Efficiently Representing Algorithms With Chain-of-Thought Transformers

The increasing popularity of \emph{reasoning} models -- language models that output a series of reasoning or thought tokens before producing an answer -- is justified, in part, by theoretical results showing that chain-of-thought (CoT) transformers can simulate Turing machines, and thus perform arbitrary computation. However, the Turing machine, while suitable for complexity-theoretic analysis, is not convenient, intuitive, or efficient for discussing algorithms. Algorithms are typically designed and analyzed at a higher level of abstraction, captured by the \emph{Word RAM} model with random-access memory and unit-cost operations on $\bigO(\log n)$-bit words. As a result, Word RAM algorithms can be substantially more efficient than their Turing machine counterparts, raising the question: \emph{Can CoT transformers efficiently simulate Word RAM algorithms?} For instance, can they sort $n$ items in $\bigO(n \log n)$ steps or run Dijkstra's algorithm in $\bigO(E + V \log V)$ steps? We answer affirmatively, up to poly-logarithmic overhead.

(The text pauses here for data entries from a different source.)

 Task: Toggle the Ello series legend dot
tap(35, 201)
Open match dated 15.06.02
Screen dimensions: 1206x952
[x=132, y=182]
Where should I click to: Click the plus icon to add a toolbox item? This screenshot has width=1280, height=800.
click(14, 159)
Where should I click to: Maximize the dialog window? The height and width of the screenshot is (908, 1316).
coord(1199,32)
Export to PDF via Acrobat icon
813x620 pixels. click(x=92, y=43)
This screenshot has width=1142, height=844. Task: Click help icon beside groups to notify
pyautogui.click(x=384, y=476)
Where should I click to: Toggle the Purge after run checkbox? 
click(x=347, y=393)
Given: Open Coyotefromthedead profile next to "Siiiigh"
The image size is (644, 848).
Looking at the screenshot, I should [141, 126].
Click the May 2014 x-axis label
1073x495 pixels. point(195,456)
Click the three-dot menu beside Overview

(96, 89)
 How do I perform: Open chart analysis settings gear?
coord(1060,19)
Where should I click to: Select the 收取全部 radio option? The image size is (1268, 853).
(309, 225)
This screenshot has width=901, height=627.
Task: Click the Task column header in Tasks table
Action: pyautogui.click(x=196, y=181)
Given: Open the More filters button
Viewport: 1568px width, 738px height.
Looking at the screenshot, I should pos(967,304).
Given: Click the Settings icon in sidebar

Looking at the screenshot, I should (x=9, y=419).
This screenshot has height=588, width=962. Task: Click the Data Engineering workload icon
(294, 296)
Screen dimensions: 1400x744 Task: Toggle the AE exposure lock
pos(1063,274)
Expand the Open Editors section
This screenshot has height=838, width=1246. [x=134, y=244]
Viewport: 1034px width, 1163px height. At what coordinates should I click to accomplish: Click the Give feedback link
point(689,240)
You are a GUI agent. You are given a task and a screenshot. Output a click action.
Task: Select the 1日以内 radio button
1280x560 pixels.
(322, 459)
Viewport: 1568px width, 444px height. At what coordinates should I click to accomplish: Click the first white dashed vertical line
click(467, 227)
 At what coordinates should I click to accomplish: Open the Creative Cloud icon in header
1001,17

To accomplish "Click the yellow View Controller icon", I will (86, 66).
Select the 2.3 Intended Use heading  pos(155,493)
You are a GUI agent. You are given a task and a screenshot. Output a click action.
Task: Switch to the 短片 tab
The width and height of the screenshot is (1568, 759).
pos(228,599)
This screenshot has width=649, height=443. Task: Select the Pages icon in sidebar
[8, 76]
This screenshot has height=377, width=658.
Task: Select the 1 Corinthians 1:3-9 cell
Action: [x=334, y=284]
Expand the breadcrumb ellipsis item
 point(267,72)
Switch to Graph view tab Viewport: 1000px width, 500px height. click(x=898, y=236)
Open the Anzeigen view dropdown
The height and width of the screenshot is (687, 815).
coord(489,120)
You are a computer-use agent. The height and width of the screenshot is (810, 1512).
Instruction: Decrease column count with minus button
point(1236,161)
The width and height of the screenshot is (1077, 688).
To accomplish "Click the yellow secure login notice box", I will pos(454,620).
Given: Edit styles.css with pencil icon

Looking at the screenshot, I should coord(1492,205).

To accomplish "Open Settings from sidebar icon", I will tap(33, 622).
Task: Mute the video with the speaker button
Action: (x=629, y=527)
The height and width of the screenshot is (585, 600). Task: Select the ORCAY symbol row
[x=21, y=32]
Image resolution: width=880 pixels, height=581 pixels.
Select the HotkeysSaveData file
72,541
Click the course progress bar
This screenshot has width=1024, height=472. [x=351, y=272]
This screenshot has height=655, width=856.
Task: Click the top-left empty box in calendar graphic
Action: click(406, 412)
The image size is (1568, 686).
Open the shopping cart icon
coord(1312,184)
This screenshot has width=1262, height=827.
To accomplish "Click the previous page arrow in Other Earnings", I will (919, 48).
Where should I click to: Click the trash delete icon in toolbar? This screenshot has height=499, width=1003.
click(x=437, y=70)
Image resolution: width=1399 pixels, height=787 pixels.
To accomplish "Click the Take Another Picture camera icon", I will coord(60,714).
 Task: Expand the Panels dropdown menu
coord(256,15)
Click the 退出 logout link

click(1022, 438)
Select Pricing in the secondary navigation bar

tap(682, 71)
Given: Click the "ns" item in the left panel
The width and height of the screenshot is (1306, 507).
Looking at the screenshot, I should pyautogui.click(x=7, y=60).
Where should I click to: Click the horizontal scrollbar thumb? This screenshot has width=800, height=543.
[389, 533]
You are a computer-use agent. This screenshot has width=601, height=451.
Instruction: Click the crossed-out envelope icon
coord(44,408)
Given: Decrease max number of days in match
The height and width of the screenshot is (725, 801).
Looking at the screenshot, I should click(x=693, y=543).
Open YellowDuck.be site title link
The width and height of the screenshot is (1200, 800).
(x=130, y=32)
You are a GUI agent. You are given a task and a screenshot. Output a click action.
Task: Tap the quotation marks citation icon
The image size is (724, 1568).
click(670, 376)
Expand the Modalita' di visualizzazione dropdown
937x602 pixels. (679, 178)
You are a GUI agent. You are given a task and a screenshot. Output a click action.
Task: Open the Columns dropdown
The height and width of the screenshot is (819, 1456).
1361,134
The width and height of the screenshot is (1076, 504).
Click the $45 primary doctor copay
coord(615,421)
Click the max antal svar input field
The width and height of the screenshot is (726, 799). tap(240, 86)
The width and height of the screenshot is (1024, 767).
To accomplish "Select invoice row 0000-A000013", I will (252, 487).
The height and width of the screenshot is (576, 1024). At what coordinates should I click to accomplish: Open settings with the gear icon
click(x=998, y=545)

We first establish this for finite-precision transformers with poly-logarithmic width and rightmost unique hard attention, then strengthen the result to two more practical settings with finite width and log-precision: \emph{continuous} CoT, where reasoning takes the form of vectors rather than tokens, and a \emph{hybrid} architecture in which transformer layers sit atop a recurrent (linear RNN) layer. In all three cases, we find that CoT \emph{can} efficiently simulate any Word RAM algorithm with only a poly-logarithmic overhead in $n$. This overhead reduces to log-square when the Word RAM has a ``flat'' instruction set, and only logarithmic for multiplication-free flat instructions -- in stark contrast to known CoT simulations of Turing machines, which require quadratic overhead over Word RAM.